Task:
Produce an exact copy of the first line of the data below and each line after it, please, up to and including the one with "الكل (826, 214)".

── Data in this exercise ──

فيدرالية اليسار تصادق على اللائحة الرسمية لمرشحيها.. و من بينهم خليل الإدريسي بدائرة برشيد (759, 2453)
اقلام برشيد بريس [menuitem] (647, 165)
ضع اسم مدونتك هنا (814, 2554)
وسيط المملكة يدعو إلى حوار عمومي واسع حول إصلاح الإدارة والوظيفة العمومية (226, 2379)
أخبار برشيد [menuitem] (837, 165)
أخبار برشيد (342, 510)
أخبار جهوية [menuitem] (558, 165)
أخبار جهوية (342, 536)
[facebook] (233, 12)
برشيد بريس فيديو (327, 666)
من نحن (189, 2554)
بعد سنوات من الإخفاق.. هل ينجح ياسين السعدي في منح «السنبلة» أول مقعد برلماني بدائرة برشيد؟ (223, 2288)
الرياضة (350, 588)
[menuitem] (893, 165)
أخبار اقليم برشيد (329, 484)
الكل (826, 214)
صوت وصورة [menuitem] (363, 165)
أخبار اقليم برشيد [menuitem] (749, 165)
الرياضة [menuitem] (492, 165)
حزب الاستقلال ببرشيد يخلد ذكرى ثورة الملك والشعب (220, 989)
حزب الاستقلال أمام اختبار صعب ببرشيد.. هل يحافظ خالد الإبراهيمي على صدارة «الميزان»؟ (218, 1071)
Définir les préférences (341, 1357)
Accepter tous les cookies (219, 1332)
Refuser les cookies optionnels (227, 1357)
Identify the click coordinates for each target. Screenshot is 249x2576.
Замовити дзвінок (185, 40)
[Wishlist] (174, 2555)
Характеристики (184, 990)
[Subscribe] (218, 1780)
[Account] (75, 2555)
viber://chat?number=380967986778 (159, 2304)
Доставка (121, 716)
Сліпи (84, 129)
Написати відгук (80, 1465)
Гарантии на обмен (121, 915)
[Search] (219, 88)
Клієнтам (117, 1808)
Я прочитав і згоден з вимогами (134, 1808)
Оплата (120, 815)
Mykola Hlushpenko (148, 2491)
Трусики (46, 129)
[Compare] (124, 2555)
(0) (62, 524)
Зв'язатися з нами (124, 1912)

───

Result for this task:
فيدرالية اليسار تصادق على اللائحة الرسمية لمرشحيها.. و من بينهم خليل الإدريسي بدائرة برشيد (759, 2453)
اقلام برشيد بريس [menuitem] (647, 165)
ضع اسم مدونتك هنا (814, 2554)
وسيط المملكة يدعو إلى حوار عمومي واسع حول إصلاح الإدارة والوظيفة العمومية (226, 2379)
أخبار برشيد [menuitem] (837, 165)
أخبار برشيد (342, 510)
أخبار جهوية [menuitem] (558, 165)
أخبار جهوية (342, 536)
[facebook] (233, 12)
برشيد بريس فيديو (327, 666)
من نحن (189, 2554)
بعد سنوات من الإخفاق.. هل ينجح ياسين السعدي في منح «السنبلة» أول مقعد برلماني بدائرة برشيد؟ (223, 2288)
الرياضة (350, 588)
[menuitem] (893, 165)
أخبار اقليم برشيد (329, 484)
الكل (826, 214)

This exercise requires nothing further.